A veces viajar en el tiempo es tan barato como un billete de autobús. Al contemplar el paisaje a través de la ventanilla te vas dando cuenta de qué cosas recuerdas haber visto siempre en el lugar en que ahora están y de cuáles están sólo desde hace poco. Entonces, en esa visión se te empiezan a mezclar presente y pasado, cuando ves una tienda con un cartel que aún recuerda a la época en que fue colocado y tú lo viste por primera vez, allá por los 80, junto a una carretera rodeada de vallas que están construyendo ahora mismo.
En ése cóctel del tiempo incluso la atmósfera empieza a batirse. Lo observas todo y te das cuenta de que hasta el negro de la noche es capaz de transportarte a esos días en los que la veías cernirse sobre ti sentada en el asiento de atrás del coche de tus padres, yendo o viniendo de casa de la abuela.
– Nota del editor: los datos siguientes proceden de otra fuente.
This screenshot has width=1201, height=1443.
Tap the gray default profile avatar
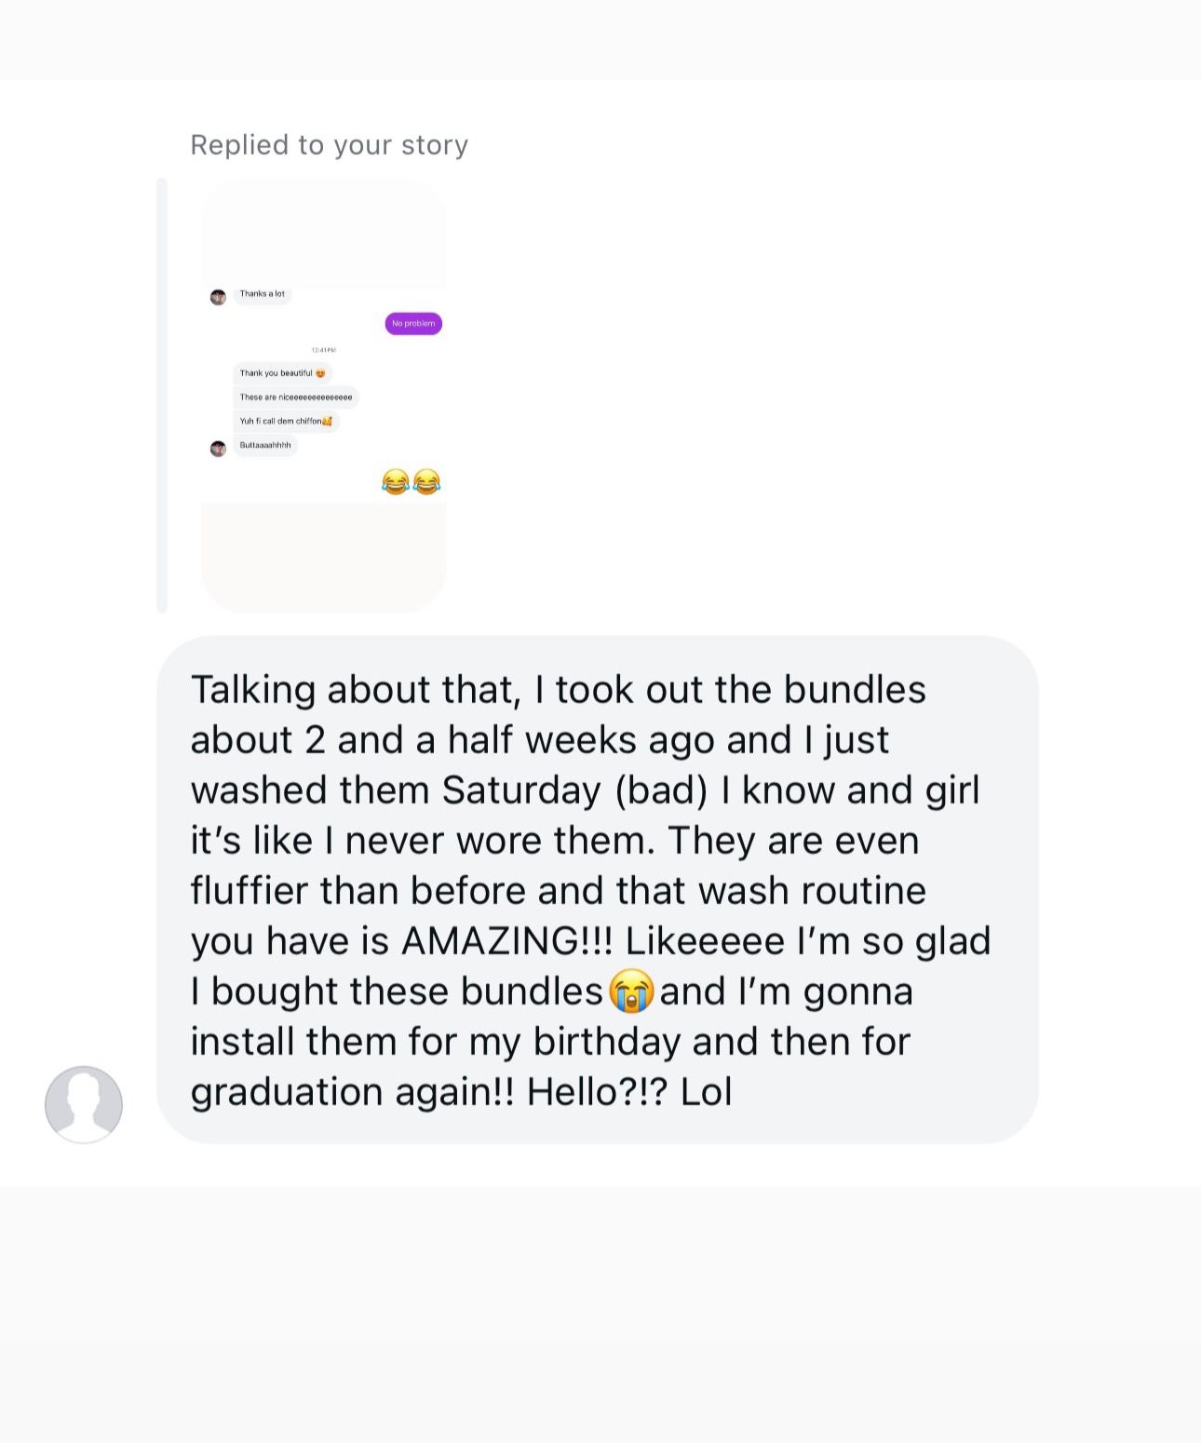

Y cuando lo antiguo y lo nuevo se hacen uno por un momento, se hace extraño regresar. Al poner los pies en la calle te empiezas a acordar de todo lo que es ahora y de todo lo que ya no lo es. Regresas de ambos viajes, de ése por el que pagaste algo más de un euro y del que tu ciudad, esa por la que te llevas toda la vida moviendo, te ha regalado.